EXTRACTO DEL DOCUMENTO
——————————

La segunda cosa, es que el promedio reprobatorio escondía diferencias muy marcadas. Estas diferencias estaban estrechamente relacionadas con dos factores: uno, el nivel de ingresos de la familia del estudiante (visto por la colonia o comunidad donde se encontraba el grupo seleccionado para el examen) y dos, la región del país en la que se encuentra la escuela. Estas diferencias fueron notablemente mayores que las que existen entre escuelas públicas y privadas (en las segundas también hay una enorme variedad de resultados).

Mi impresión hace 35 años fue que el nivel de aprovechamiento escolar en el país estaba dividido en tres grandes bloques regionales. En el primero, con los resultados menos malos, los estados del norte de la República, más las áreas metropolitanas de Guadalajara y la Ciudad de México (con excepción de las zonas más marginales de las mismas); en el segundo, intermedio, los estados no fronterizos del noroeste, así como el Bajío y el centro del país; en el tercero, con los peores resultados, Veracruz, Michoacán y los estados del sur-sureste.

Varias cosas llamaban la atención. Una, que los resultados de los estudiantes michoacanos fueran inferiores a lo que se hubiera esperado a partir, meramente, de asuntos de ingreso y pobreza. Dos, que el nivel de los de Guerrero fuera, de lejos, el más bajo: incluso muy inferior al de Chiapas. Tres, que una característica en común de los estados con peores resultados fuera la presencia importante de la CNTE.

Ciertamente la CNTE pudo hacer raíces más profundas en zonas olvidadas por el sistema educativo y, a partir de ahí, elaborar un discurso presuntamente liberador, imbricado con un proyecto de independencia y de insurgencia sindical. Pero el hecho es que, en términos de resultados educativos, su papel fue, y sigue siendo, el de mantener, e incluso acrecentar, la brecha entre estudiantes de zonas marginadas y los demás. Sus constantes e inacabables exigencias son una manera para intentar que sus malos resultados no se vean.

No se trata, como se quiere vender actualmente, de promover un nuevo tipo de educación, con más conciencia colectiva, en contra de uno supuestamente dedicado a formar trabajadores sumisos. Si alguien no sabe expresarse, si su conocimiento de las matemáticas no le permite calcular un porcentaje para un descuento o una tasa de interés, si tiene una idea de la historia como un pasado plano (y no puede decir qué pasó primero y qué después), si desconoce las leyes elementales de la física y tampoco puede ubicarse en unas coordenadas, es incapaz de servir a su comunidad, independientemente del sistema social.

——————————

REGISTROS EXTRAÍDOS
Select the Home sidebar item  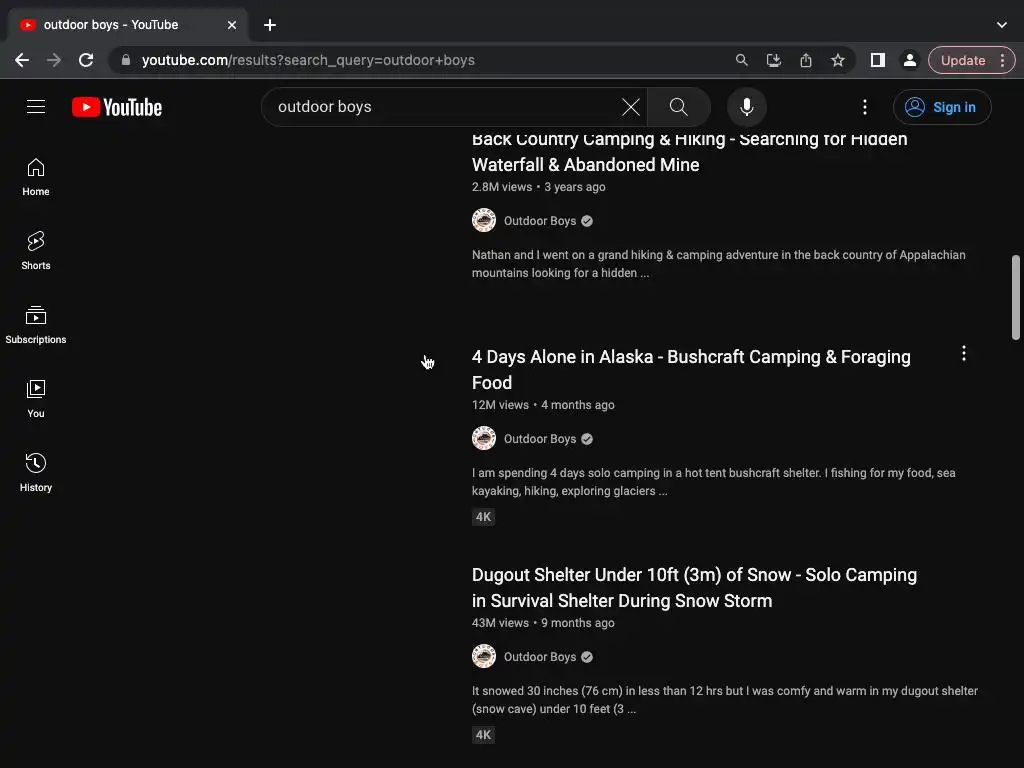point(36,176)
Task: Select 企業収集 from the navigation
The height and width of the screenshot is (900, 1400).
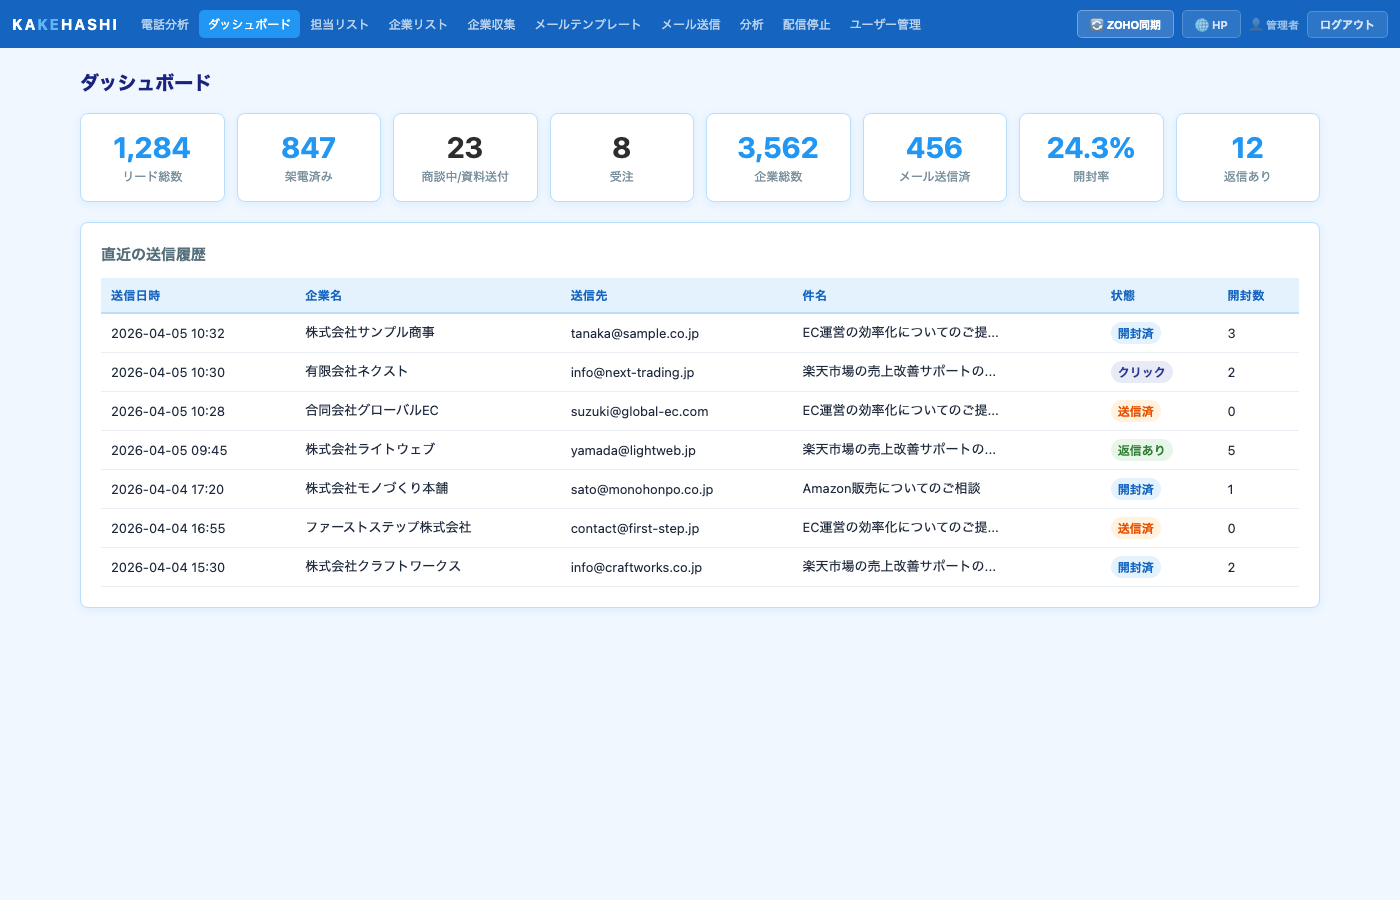Action: coord(491,24)
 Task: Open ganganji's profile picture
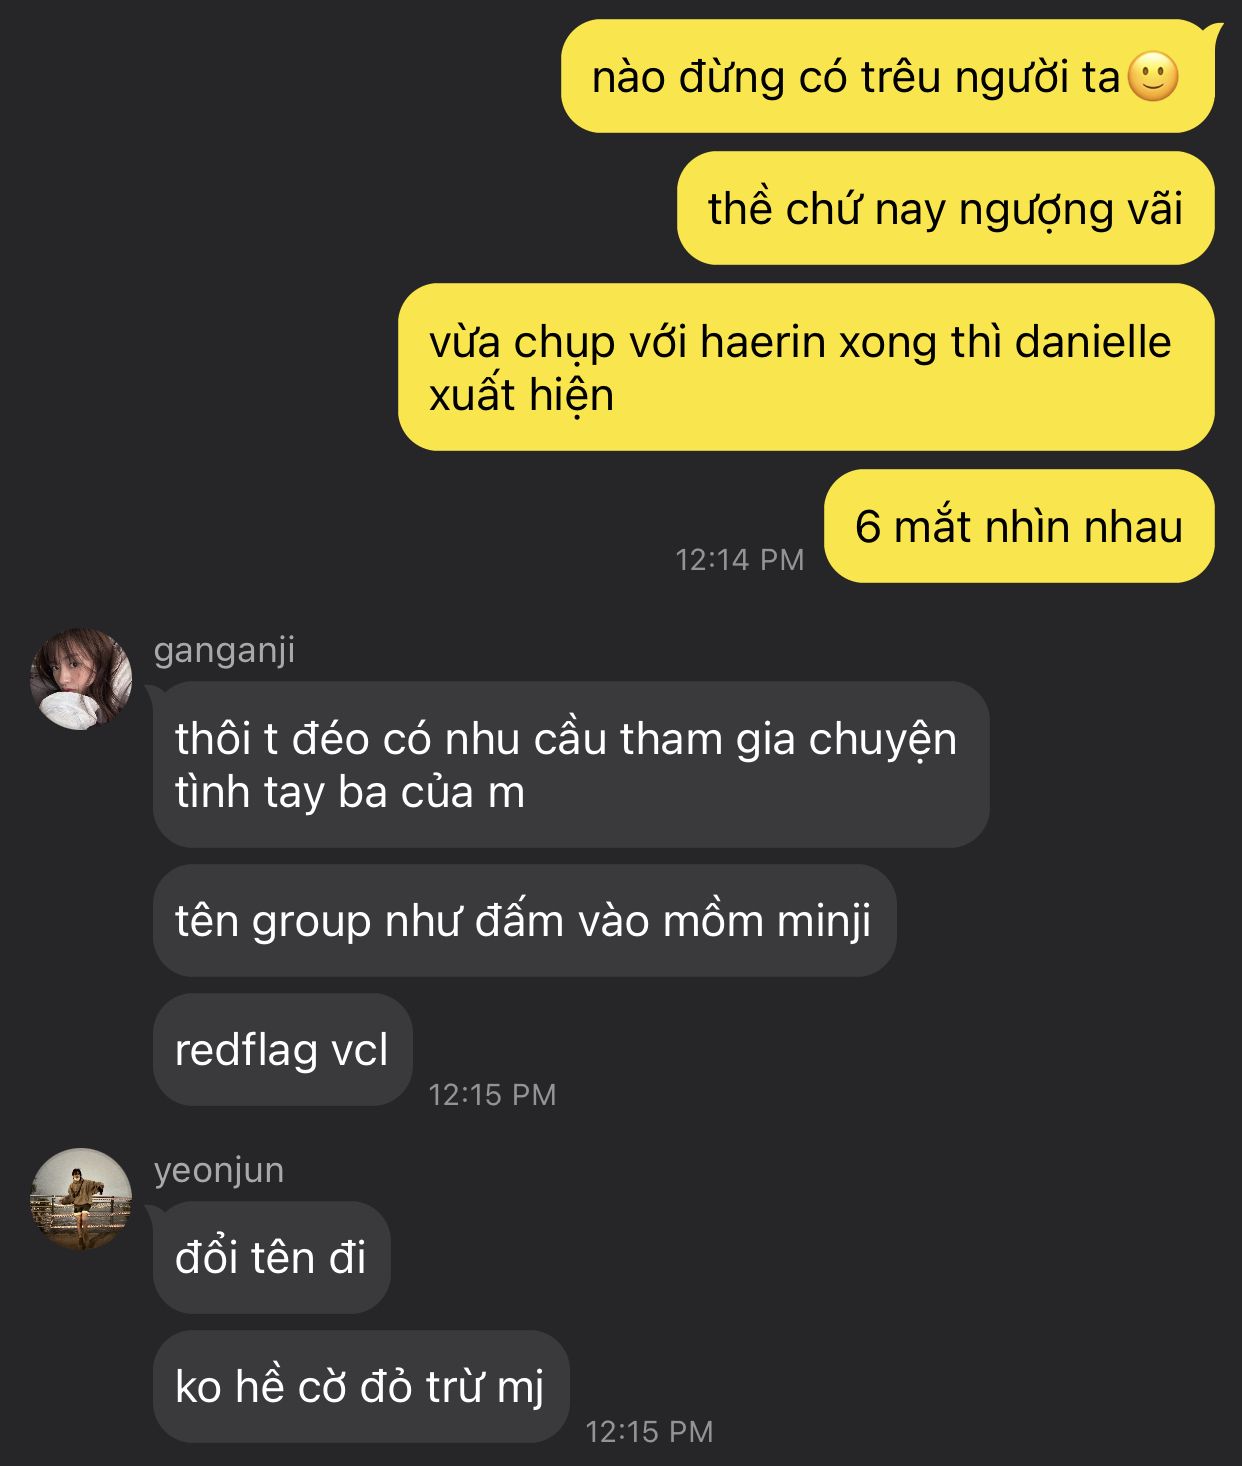tap(81, 679)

——————————

ACCIÓN REQUERIDA
Según el extracto del documento, ¿qué estado tuvo, de lejos, el nivel más bajo de resultados?

TU SOLUCIÓN
Guerrero, con un nivel muy inferior incluso al de Chiapas.